Ultrafine wool sells for $4041 a bale with pre-Easter market lift

Sheep Central, April 7, 2015

Wool 14micron WooltradeApril2-15Ultrafine wool sold for more than $4000 a bale on Wooltrade last week.

The gross bale return of $4041 a bale was realised for a 14 micron two-bale line offered by Schute Bell Badgery Lumby for Guyra growers David and Judy Pearson in NSW.

Mr Benson said the top priced line was something special and sold for 2510c/kg greasy. The paddock-grown line yielded 79.2 percent, with just 0.7pc vegetable matter content, a staple length of 73mm and a tensile strength of 35 Newtons/kilotex.

The 17-19 micron Merino fleece lines performed the best on Wooltrade last week, with demand pushing prices up 20 cents clean, while most other microns improved about 10 cents, he said.

“Skirting and carding wools have been well-supported, with the latter receiving a 20 cent bump, to push oddments further into the stratosphere.”

Wooltrade bales average $1400

Mr Benson said the lines sold on Wooltrade last week averaged $1400 a bale, $100 up on the lots sold in the AWEX physical wool sale held in Sydney at the Royal Easter Show, which averaged around $1300 a bale.

Wooltrade sales were strong right throughout last week with the assistance of a few events, including a falling Australian-US dollar exchange rate, the recess for Easter helping sales either side of it and supply questions after the break, he said.

“There has been talk that shearing across NSW and Victoria is up to three weeks early.”

Mr Benson said wool supplies in autumn and winter will most likely be less than last year.

Wooltrade already has 8500 bales listed at the start of the physical sales recess, and 210 bales were sold today.

“Wooltrade is the only place exporters can buy quantities of wool and this gives me some confidence of a steady market when we return to auctions.

“Buyer interest has been positive and prices firm compared to the close,” Mr Benson said.

Growers meeting the market

He said the physical wool market ended the week on a high, up 12 cents, to leave the AWEX Eastern Market Indicator at 1106c/kg, some 113 cents above this time last year and across the board prices were rose by up to 20 cents.

“A pass-in rate below 4pc in the auction is a good indicator that growers are meeting the market as a possibility of a dry winter looms, some people will need their wool cheque this year to cover feed and other necessities.”

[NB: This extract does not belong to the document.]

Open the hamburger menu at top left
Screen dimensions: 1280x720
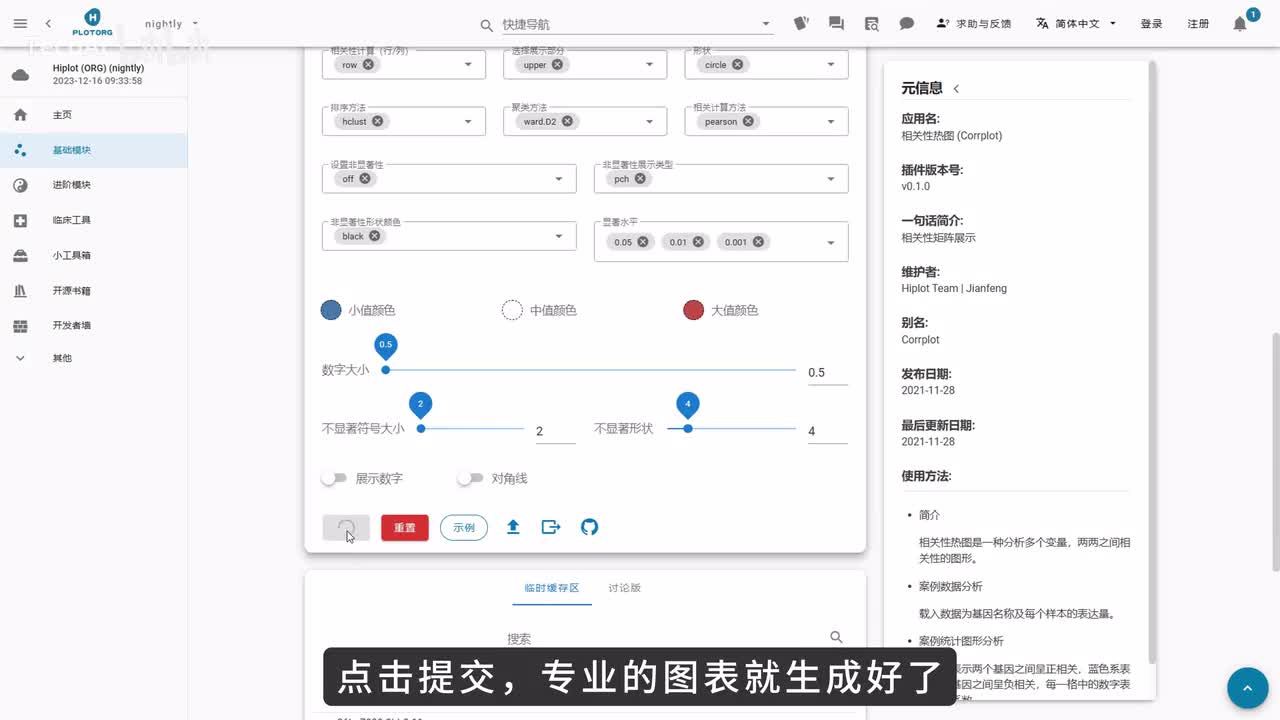tap(20, 23)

Physical auction supplies manageable

Schute Bell Badgery Lumby Sydney manager Gerard Buchanan said the market lead into the Easter AWEX sale recess on a very positive note.

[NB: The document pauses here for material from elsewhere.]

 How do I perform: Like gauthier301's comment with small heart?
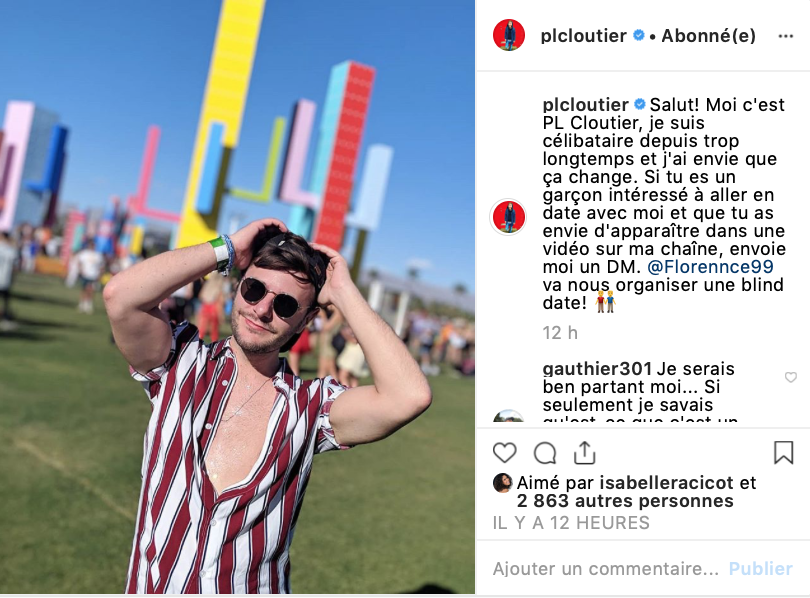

“The market over the last couple of months has had a few ups and downs long the way, but really it has traded in a reasonably narrow band.

“I think what we have seen in the market is the better fine wools over the last 2-3 months have sold at premiums over the rest and there certainly has been some fresh orders in the market over the last 2-3 weeks, which helps.

“The Chinese have been dominant but probably the currency coming off has helped and the offering have been at a manageable level of 40-45,000 bales.”

Mr Buchanan said the market can’t cope with 55-60,000 bales in a week, but it can cope quite comfortably with offerings in the mid-40,000s. The pre-Easter lift in prices was due to the currency, some fresh orders and forward contracts being met.

“I think the market will certainly open up on a positive note.

“The market, the way it works at the moment, being so hand to mouth, you can see these lifts for 2-3 weeks and then the market just settles back,” he said.

“I certainly wouldn’t go as far as saying it is onwards and upwards from here, but I think certainly in the short term the market is going to trade around these levels.”

Australia’s finer micron wool still relied heavily on Northern Hemisphere retail demand for mens and womens suitings, Mr Buchanan said.

“So whilst their economies are still very much walking that tightrope, it’s going to continue to be tough, particularly with where our production levels for fine wool are.”

The Chinese were starting to purchase more fine wool, but the prices for medium micron wools, skirtings, cardings and crossbreds were so strong because these wool types were going into areas of strong retail demand, such as casual wear, he said.